Senza contare che allo stesso tempo, gli attacchi missilistici potrebbero riflettere pressioni interne all’Iran. L’assassinio di leader chiave, tra cui la figura politica di punta di Hamas a Teheran e comandante dell’Irgc, Abbas Nilforoushan, ha probabilmente incoraggiato elementi intransigenti all’interno del governo e dell’esercito iraniani, che potrebbero spingere per una posizione più aggressiva nei confronti di Israele. Queste dinamiche interne, unite al contesto geopolitico più ampio, suggeriscono che la situazione potrebbe continuare a peggiorare nelle prossime settimane e nei prossimi mesi. Senza però cambiare la sostanza complessiva.

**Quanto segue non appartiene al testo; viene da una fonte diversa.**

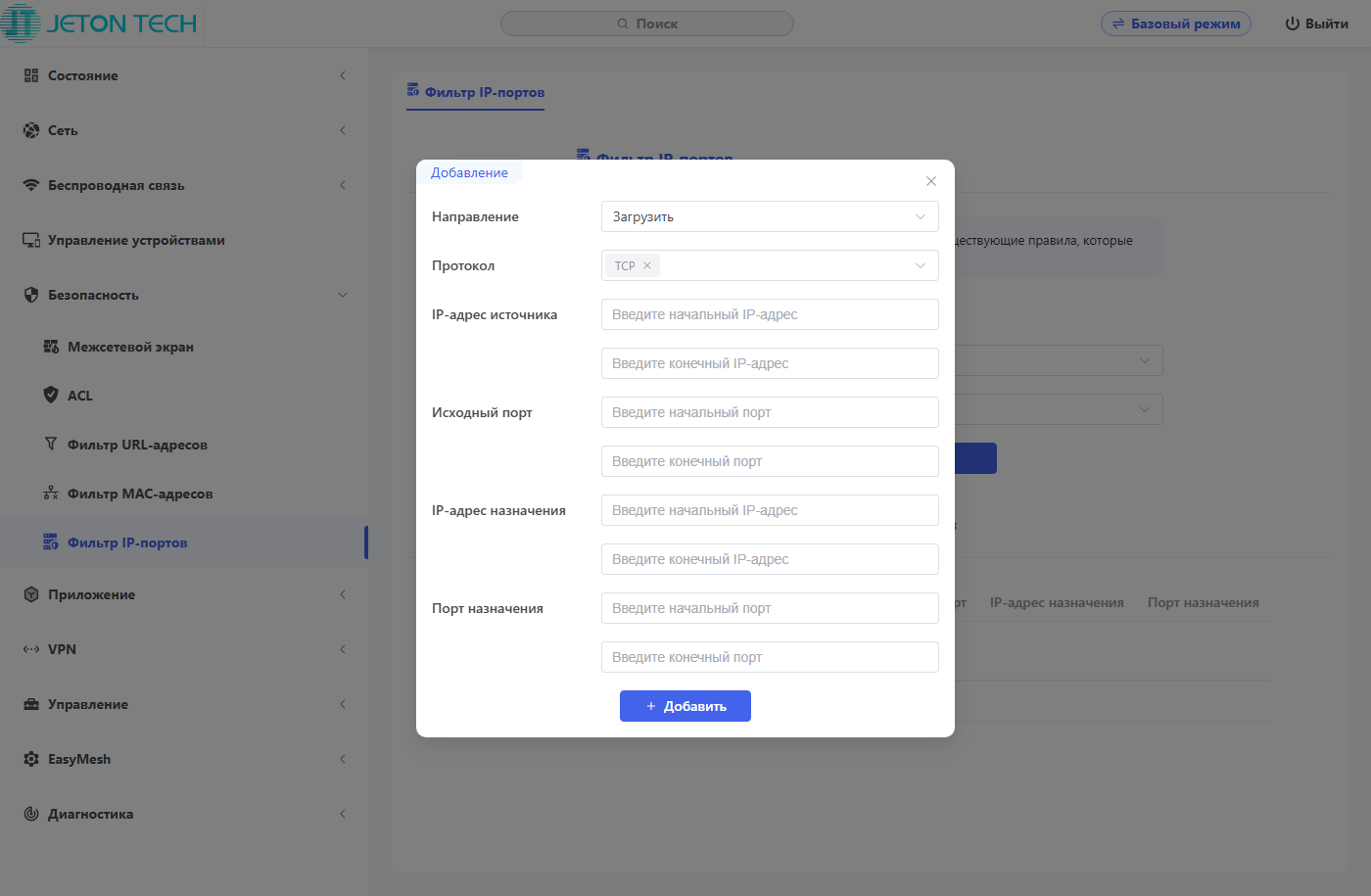Viewport: 1371px width, 896px height.
Task: Select the Фильтр IP-портов tab header
Action: pyautogui.click(x=476, y=92)
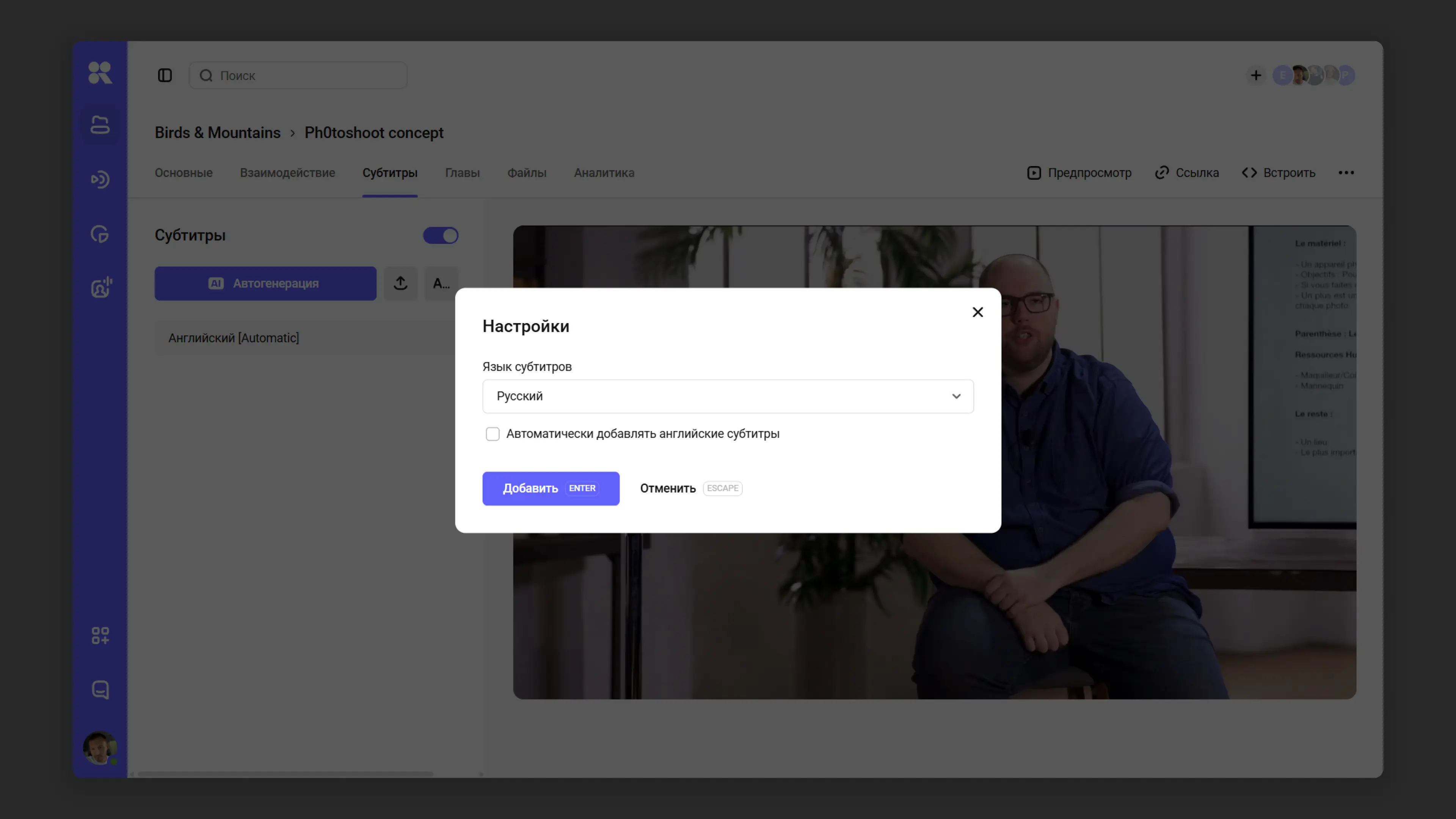1456x819 pixels.
Task: Switch to the Аналитика tab
Action: click(604, 173)
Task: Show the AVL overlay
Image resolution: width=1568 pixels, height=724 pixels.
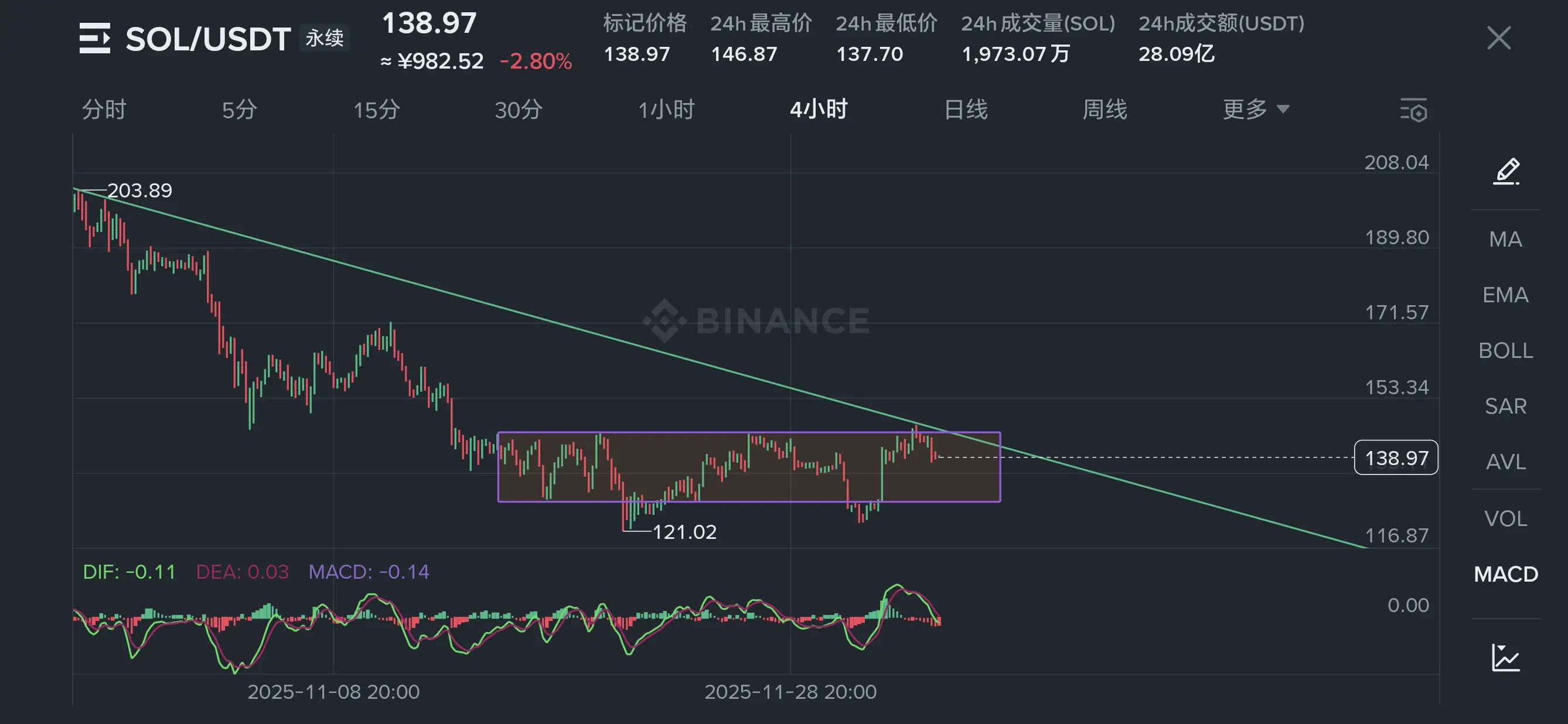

L’obiettivo strategico di medio termine, infatti, sarebbe quello di erodere la presenza militare americana nell’area e costringere Israele a tenere tutti i fronti aperti per indebolirsi non solo militarmente, ma anche economicamente. L’obiettivo strategico di lungo termine sarebbe invece quello di rafforzare il sostegno di Russia e Cina.
L’altro ieri, il ministro iraniano per gli Affari economici e le finanze, Abdol Nasser Hemmati, ha ospitato un importante incontro diplomatico con il ministro russo per lo sviluppo economico, Maxim Reshetnikov, a Teheran. Al di là dei bla bla bilaterali, si è deciso di dare il via a un corridoio commerciale basato sull’ampliamento e sviluppo della linea ferroviaria Rasht-Astara. Non è un dettaglio. È un segnale di riallineamento contro l’Occidente e sicuramente anche in risposta alle sanzioni Ue alla Russia. Come non è un dettaglio l’esercitazione militare congiunta che si è tenuta in Oman. Lunedì e martedì le forze di terra iraniane Artesh, insieme all’aeronautica, hanno partecipato all’esercitazione militare «Mountain Falcons 1» nella provincia di Jebel al Khader. La località non è casuale. Serve ad addestrare l’esercito per azioni di pronto intervento e, al tempo stesso, per essere sotto gli occhi di tutti gli altri Paesi sunniti.
Come sempre, però, ci sono gli errori di calcolo. La strategia iraniana - va detto - è di solito molto puntuale e attenta alle numerose variabili, perché ha sviluppato decenni di guerra laterale con l’uso dei cosiddetti «proxy», gli alleati locali. Adesso, intensificando gli attacchi con missili balistici realmente pericolosi, Teheran sta scommettendo (e in scia gli Usa) sul fatto che Tsahal, l’esercito di Gerusalemme, non risponda su larga scala. Non usi bombe termonucleari per azzerare la capacità di sviluppo dell’atomo e per annientare le basi logistiche delle Guardie della Rivoluzione. Ieri Biden ha tenuto a precisare che tali siti non debbano essere bombardati. Non stupisce, vista la politica che ha tenuto fino ad ora.
Ma questo equilibrio è fragile, e con i dem a rosolare lo è ancor di più. Così i leader di Teheran capiscono di stare camminando su una linea sottile tra il raggiungimento dei loro obiettivi strategici e l’innesco di un conflitto che potrebbe portare alla loro stessa caduta.